■ **EXERCISE DIRECTIONS**:
Write out all of the lines below again with each "Weiterlesen" switched to "Mehr lesen" and everything else left as it is. Leave the pictures out.

■ **EXTRACTED ENTRIES**:
****************

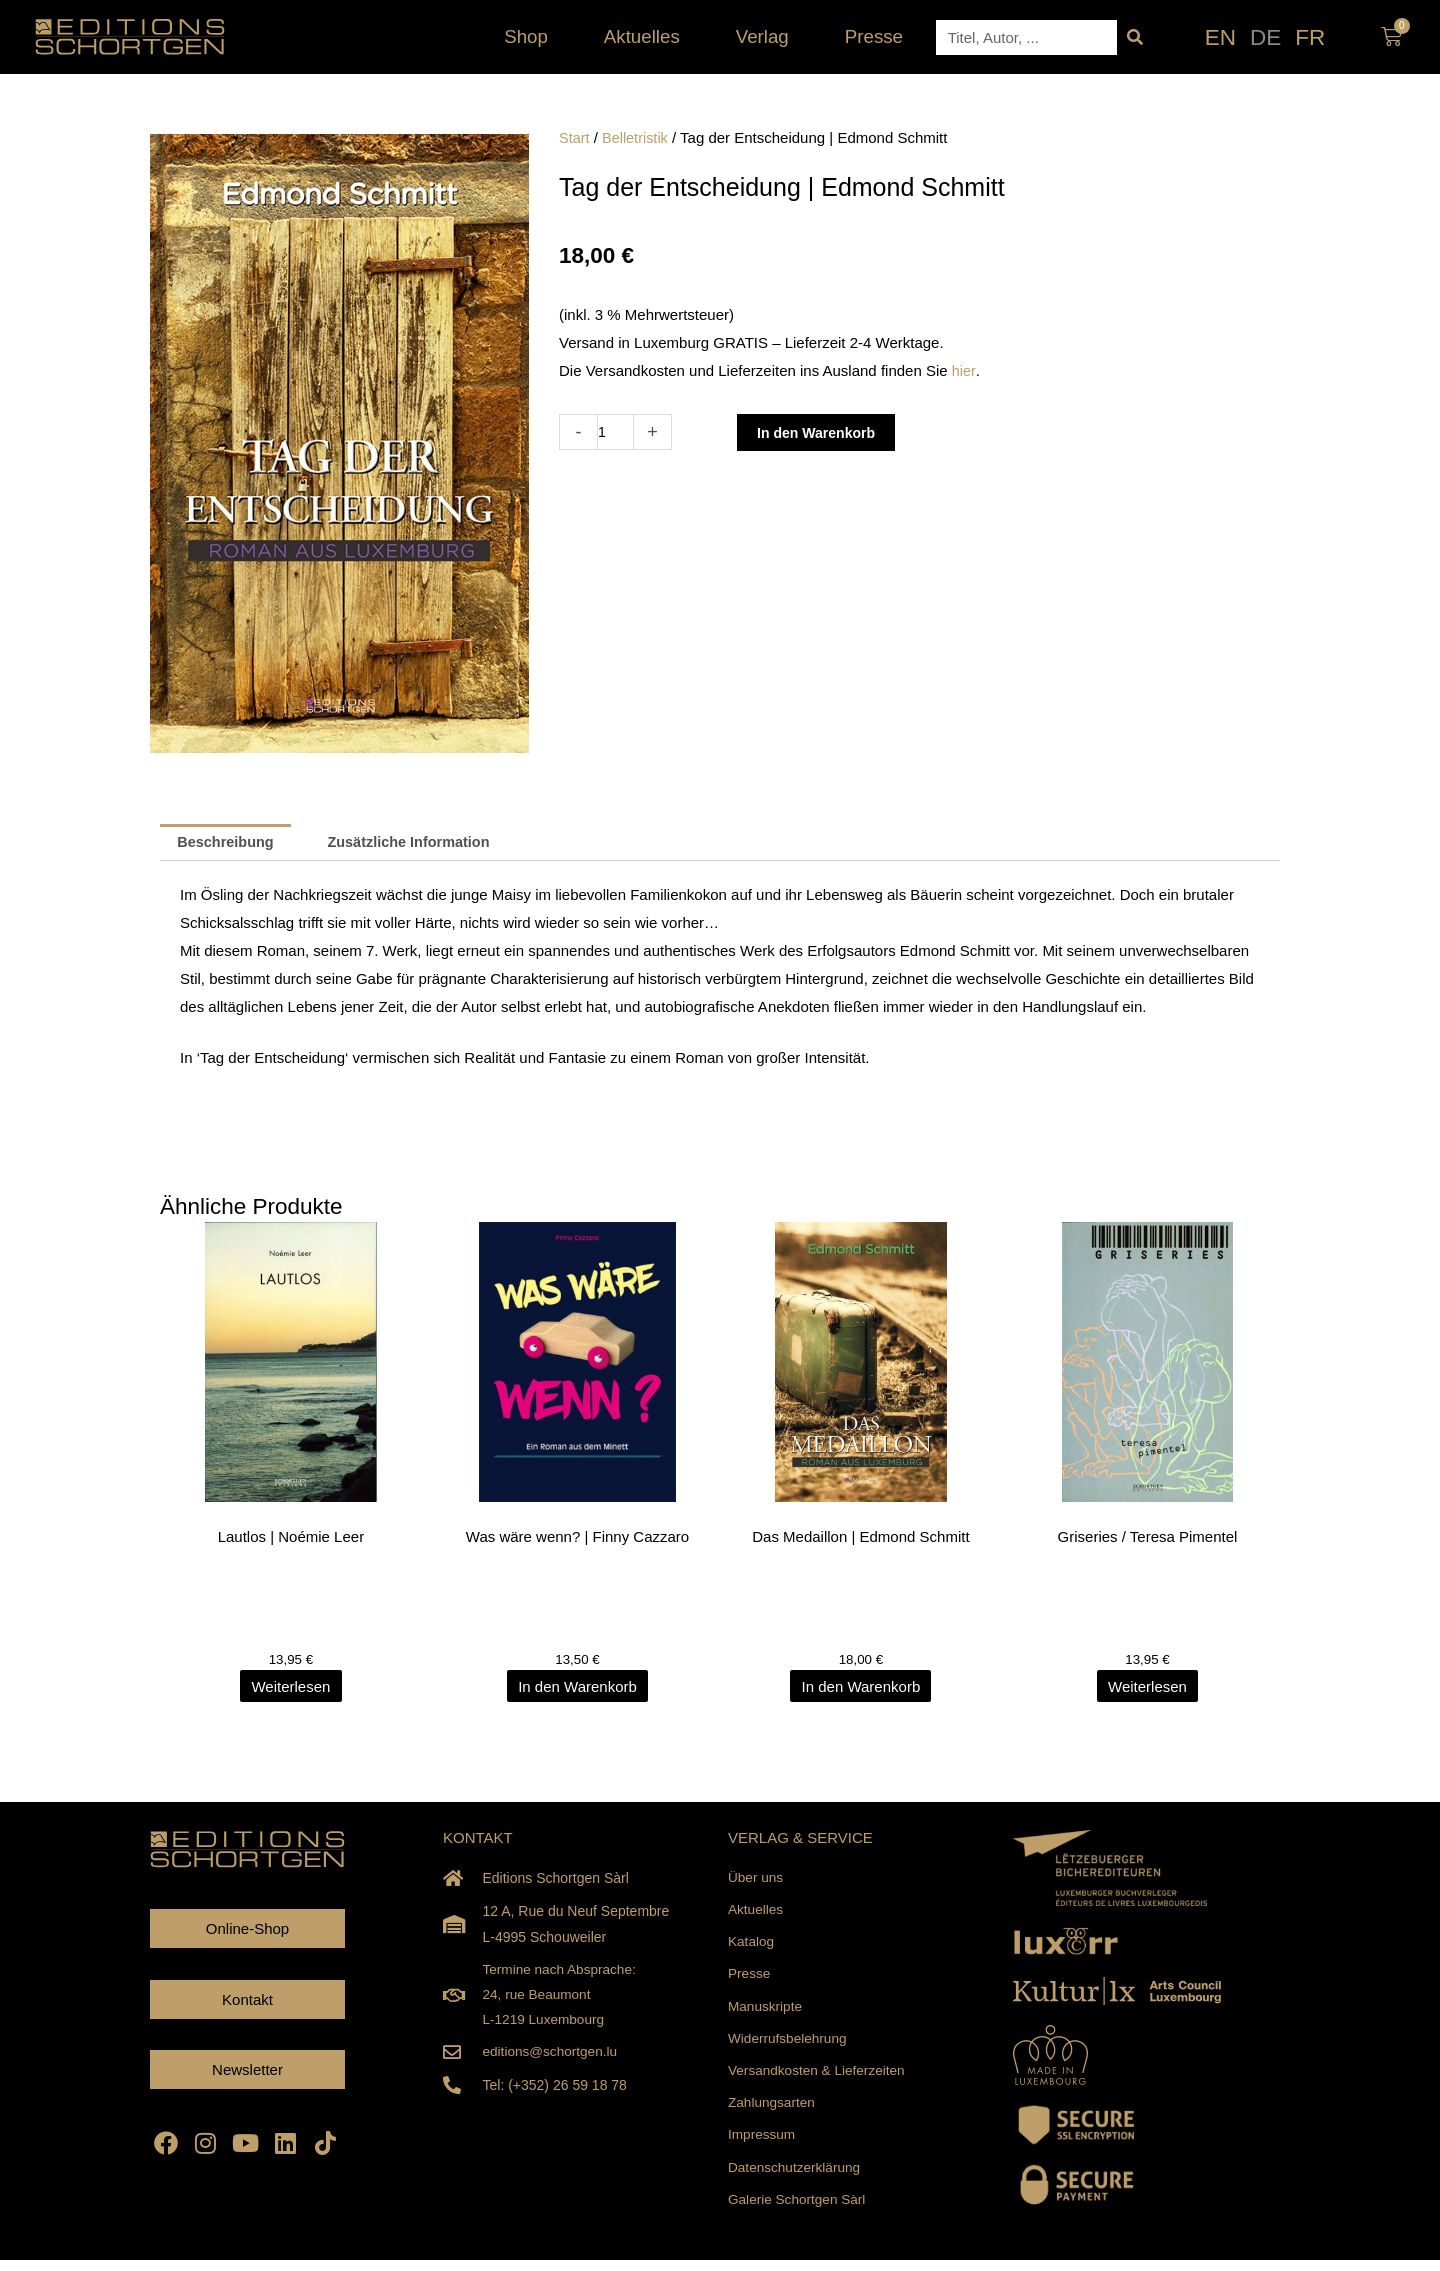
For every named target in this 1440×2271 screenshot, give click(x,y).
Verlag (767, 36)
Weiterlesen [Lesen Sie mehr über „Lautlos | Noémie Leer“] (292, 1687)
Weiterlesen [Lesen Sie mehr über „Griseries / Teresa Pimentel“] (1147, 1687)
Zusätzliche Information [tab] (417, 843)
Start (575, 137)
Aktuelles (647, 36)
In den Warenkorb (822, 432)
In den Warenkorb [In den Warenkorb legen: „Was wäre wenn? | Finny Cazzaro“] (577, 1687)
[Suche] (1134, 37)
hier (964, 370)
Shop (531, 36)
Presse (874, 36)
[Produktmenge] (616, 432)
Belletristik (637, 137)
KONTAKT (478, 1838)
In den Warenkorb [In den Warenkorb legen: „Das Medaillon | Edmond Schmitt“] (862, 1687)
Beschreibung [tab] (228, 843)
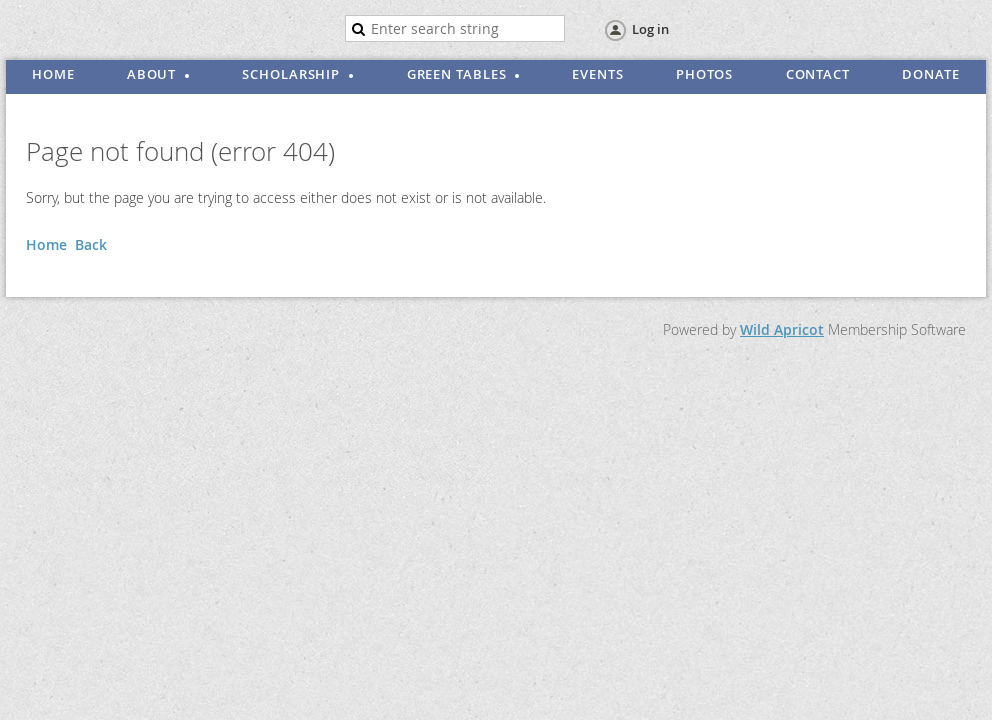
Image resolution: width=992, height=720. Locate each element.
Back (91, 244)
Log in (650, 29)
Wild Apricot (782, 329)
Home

****************

■ **FINAL ANSWER**:
For every named target in this 1440×2271 screenshot, give click(x,y).
Verlag (767, 36)
Mehr lesen [Lesen Sie mehr über „Lautlos | Noémie Leer“] (292, 1687)
Mehr lesen [Lesen Sie mehr über „Griseries / Teresa Pimentel“] (1147, 1687)
Zusätzliche Information [tab] (417, 843)
Start (575, 137)
Aktuelles (647, 36)
In den Warenkorb (822, 432)
In den Warenkorb [In den Warenkorb legen: „Was wäre wenn? | Finny Cazzaro“] (577, 1687)
[Suche] (1134, 37)
hier (964, 370)
Shop (531, 36)
Presse (874, 36)
[Produktmenge] (616, 432)
Belletristik (637, 137)
KONTAKT (478, 1838)
In den Warenkorb [In den Warenkorb legen: „Das Medaillon | Edmond Schmitt“] (862, 1687)
Beschreibung [tab] (228, 843)
Image resolution: width=992, height=720. Locate each element.
Back (91, 244)
Log in (650, 29)
Wild Apricot (782, 329)
Home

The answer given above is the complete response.